● **WRITTEN PROBLEM**
Copy the records below verbatim, starting at the line containing "Open the ループ回数" and ending at the line containing "pos(48,265)".

──────────────────────────────

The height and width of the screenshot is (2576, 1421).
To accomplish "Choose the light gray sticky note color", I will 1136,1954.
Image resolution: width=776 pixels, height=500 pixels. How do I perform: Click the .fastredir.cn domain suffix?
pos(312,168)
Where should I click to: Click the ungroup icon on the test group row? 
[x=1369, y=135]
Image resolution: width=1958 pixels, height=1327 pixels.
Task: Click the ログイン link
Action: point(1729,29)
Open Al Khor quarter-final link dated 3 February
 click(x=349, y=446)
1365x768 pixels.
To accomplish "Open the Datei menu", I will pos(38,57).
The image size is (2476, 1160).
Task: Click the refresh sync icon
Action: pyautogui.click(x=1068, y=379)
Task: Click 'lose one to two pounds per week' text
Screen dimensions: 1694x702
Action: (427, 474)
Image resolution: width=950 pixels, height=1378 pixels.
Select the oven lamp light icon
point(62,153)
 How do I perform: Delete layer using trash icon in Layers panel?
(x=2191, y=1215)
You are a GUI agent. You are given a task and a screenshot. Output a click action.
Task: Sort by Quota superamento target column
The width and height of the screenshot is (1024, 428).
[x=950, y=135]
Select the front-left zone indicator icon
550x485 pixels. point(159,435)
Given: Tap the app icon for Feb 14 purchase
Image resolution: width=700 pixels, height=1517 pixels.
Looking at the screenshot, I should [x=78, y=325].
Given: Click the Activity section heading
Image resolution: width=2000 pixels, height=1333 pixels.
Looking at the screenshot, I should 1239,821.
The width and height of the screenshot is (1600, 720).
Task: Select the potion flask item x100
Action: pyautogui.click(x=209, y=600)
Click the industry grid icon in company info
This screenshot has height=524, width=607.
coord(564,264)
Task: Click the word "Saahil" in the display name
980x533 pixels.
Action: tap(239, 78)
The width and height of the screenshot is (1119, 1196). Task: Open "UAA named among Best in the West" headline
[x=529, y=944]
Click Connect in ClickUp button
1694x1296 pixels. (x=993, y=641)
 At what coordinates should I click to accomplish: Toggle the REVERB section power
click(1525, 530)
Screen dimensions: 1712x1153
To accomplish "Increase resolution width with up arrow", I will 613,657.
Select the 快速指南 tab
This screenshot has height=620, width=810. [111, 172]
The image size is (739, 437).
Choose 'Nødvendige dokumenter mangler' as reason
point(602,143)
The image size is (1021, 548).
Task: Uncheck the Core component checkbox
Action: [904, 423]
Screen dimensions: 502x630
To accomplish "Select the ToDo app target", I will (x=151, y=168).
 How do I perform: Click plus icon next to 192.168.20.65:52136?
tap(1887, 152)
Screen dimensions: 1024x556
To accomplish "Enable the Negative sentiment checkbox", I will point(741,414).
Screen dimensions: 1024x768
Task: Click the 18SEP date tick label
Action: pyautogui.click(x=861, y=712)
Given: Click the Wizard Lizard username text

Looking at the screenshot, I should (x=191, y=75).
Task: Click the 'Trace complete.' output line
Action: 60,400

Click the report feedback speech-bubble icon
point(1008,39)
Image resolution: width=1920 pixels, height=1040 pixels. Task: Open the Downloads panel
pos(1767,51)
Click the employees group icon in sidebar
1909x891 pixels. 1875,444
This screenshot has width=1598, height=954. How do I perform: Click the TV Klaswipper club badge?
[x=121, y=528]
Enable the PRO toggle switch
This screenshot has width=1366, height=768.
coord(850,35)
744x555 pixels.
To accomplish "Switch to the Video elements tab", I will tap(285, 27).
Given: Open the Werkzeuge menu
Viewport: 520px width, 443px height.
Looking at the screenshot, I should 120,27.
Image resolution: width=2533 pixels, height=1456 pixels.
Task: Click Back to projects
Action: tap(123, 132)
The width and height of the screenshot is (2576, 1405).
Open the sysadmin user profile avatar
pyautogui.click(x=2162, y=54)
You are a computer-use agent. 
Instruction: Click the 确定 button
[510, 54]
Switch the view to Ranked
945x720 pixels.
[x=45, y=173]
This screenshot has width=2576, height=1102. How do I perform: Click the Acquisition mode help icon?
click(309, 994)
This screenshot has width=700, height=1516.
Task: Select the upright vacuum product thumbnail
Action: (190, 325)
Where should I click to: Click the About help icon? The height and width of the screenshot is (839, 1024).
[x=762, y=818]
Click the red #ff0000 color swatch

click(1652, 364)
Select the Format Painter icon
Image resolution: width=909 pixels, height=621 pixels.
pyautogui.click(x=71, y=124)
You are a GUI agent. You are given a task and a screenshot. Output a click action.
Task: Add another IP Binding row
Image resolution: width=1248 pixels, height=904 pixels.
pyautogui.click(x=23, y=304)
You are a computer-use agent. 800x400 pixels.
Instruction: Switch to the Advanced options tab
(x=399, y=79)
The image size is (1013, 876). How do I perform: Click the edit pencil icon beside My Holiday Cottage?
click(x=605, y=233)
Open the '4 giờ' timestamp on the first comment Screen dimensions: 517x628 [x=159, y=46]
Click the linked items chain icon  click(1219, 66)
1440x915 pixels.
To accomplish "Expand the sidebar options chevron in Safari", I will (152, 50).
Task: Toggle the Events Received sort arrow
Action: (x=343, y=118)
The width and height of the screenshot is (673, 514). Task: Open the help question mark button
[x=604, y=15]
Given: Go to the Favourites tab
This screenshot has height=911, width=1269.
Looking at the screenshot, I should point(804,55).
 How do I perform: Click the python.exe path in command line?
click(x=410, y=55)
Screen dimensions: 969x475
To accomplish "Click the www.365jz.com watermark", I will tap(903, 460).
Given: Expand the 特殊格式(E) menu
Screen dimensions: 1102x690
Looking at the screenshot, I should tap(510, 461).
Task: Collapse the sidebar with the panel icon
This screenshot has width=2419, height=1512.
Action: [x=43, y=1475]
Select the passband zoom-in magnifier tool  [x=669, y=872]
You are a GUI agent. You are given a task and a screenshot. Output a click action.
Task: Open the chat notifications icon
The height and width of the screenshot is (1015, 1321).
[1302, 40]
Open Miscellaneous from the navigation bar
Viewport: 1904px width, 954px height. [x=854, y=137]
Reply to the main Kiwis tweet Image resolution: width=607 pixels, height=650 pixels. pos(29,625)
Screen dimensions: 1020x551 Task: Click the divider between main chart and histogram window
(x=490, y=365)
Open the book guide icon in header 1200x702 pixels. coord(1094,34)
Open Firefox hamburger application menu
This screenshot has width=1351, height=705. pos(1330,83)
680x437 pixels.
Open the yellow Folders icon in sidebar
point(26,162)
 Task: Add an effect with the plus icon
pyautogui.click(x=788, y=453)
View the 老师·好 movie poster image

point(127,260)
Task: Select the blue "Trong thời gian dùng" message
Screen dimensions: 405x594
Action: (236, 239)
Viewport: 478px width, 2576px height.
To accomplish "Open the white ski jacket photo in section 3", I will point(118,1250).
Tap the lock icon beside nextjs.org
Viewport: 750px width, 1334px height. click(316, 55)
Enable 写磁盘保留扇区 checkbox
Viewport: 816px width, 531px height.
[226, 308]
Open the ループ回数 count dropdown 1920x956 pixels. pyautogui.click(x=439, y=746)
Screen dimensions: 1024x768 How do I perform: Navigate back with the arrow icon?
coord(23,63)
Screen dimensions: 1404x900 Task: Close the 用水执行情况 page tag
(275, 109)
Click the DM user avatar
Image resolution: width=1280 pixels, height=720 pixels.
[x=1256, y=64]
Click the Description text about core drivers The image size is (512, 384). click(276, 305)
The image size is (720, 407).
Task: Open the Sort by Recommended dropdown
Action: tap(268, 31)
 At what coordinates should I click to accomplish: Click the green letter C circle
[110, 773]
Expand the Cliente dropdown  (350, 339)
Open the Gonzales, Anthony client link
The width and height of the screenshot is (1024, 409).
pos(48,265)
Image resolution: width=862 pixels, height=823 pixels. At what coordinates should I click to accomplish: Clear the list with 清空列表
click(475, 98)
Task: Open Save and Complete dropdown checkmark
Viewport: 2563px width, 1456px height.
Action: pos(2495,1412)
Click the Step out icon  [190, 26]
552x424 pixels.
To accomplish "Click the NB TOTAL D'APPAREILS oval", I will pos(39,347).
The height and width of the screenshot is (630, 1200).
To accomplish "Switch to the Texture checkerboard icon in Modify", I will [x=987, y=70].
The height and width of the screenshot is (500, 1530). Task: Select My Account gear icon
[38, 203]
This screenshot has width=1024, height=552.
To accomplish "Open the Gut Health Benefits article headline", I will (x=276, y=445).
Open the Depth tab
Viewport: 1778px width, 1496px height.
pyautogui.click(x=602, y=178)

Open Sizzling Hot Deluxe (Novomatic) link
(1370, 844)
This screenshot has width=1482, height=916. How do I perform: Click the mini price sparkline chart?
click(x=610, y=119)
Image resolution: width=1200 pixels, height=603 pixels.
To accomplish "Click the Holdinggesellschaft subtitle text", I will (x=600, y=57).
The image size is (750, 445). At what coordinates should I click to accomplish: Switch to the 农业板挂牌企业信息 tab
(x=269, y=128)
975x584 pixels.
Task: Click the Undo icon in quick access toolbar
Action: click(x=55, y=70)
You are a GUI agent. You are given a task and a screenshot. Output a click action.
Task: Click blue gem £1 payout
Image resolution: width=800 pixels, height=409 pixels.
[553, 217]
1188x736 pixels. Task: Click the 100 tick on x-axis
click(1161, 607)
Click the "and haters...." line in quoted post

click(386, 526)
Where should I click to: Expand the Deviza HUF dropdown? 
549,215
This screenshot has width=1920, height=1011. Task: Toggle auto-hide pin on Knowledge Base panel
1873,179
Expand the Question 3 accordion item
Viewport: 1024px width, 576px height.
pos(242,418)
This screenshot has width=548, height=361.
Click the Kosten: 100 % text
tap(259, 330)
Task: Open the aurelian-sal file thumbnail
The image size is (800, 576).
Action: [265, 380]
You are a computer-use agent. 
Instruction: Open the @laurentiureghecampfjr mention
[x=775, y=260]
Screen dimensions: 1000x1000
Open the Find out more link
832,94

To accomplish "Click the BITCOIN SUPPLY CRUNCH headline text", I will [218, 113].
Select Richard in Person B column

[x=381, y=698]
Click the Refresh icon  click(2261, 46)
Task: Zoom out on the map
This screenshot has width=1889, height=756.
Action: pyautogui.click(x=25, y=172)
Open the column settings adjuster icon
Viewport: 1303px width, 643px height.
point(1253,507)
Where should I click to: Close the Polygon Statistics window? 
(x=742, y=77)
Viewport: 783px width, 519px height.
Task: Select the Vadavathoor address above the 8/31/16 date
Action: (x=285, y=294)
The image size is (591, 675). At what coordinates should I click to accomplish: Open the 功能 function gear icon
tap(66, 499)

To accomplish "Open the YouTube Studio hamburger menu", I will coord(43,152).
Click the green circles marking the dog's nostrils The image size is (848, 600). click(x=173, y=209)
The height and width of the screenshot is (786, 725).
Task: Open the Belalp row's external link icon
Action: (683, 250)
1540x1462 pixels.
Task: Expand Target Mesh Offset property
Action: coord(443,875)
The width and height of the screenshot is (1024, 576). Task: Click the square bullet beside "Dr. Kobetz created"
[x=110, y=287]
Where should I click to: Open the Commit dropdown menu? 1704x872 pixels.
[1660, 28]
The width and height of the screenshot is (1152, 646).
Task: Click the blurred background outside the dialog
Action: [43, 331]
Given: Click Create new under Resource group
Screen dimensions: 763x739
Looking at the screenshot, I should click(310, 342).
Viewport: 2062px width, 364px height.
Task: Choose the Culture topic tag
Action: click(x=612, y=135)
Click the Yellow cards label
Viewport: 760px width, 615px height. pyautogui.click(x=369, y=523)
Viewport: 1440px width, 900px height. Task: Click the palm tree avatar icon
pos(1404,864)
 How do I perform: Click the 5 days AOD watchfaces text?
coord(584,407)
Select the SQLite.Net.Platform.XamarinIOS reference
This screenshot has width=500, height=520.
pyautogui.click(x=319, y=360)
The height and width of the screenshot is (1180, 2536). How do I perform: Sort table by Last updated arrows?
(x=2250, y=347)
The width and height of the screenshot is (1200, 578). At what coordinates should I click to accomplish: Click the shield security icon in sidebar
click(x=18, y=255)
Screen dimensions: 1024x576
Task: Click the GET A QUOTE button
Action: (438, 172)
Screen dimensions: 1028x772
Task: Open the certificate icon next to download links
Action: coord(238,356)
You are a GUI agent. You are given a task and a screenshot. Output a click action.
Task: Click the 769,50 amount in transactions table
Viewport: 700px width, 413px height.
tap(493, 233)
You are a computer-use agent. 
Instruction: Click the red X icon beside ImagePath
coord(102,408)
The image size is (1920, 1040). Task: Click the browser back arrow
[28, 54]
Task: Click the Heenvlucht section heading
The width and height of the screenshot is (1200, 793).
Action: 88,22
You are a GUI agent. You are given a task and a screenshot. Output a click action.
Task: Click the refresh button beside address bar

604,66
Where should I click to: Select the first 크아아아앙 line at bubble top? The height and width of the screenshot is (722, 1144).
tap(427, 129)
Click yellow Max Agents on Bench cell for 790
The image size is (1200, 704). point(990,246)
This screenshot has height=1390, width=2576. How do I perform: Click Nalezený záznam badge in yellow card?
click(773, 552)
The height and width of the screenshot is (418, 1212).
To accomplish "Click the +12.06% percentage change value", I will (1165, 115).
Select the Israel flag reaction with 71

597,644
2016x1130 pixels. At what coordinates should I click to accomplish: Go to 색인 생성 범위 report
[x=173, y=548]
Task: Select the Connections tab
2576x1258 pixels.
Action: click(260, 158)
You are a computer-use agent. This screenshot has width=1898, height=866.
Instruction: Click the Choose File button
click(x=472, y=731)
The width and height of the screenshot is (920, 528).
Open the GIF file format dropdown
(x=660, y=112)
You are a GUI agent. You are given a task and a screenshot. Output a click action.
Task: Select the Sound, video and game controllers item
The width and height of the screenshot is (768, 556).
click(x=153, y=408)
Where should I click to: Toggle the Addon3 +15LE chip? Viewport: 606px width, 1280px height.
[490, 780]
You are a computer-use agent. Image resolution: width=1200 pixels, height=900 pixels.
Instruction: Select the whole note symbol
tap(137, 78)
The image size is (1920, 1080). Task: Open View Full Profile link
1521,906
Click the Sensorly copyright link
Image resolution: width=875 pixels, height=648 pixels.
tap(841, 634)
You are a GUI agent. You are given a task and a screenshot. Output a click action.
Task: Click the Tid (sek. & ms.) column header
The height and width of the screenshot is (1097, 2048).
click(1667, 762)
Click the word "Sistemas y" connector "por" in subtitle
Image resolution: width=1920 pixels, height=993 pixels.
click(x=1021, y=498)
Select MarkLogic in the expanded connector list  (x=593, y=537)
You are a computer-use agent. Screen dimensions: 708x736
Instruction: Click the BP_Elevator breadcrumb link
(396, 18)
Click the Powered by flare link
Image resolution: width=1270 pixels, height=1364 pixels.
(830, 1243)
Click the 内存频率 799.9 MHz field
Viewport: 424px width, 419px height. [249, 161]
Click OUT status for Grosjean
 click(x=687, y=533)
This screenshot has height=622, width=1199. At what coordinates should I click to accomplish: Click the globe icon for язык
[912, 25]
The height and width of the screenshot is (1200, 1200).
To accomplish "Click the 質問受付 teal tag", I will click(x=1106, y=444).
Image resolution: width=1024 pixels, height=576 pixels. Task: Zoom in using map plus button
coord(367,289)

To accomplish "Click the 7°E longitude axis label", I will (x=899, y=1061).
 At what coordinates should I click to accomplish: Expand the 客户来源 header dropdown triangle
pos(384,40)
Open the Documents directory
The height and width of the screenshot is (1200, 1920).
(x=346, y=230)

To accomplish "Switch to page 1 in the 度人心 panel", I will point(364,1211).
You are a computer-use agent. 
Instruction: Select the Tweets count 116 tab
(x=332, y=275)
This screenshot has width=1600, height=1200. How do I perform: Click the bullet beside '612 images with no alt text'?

──────────────────────────────

● **COMPLETE OUTPUT**
Open the ループ回数 count dropdown 1920x956 pixels. pyautogui.click(x=439, y=746)
Screen dimensions: 1024x768 How do I perform: Navigate back with the arrow icon?
coord(23,63)
Screen dimensions: 1404x900 Task: Close the 用水执行情况 page tag
(275, 109)
Click the DM user avatar
Image resolution: width=1280 pixels, height=720 pixels.
[x=1256, y=64]
Click the Description text about core drivers The image size is (512, 384). click(276, 305)
The image size is (720, 407).
Task: Open the Sort by Recommended dropdown
Action: tap(268, 31)
 At what coordinates should I click to accomplish: Click the green letter C circle
[110, 773]
Expand the Cliente dropdown  (350, 339)
Open the Gonzales, Anthony client link
The width and height of the screenshot is (1024, 409).
pos(48,265)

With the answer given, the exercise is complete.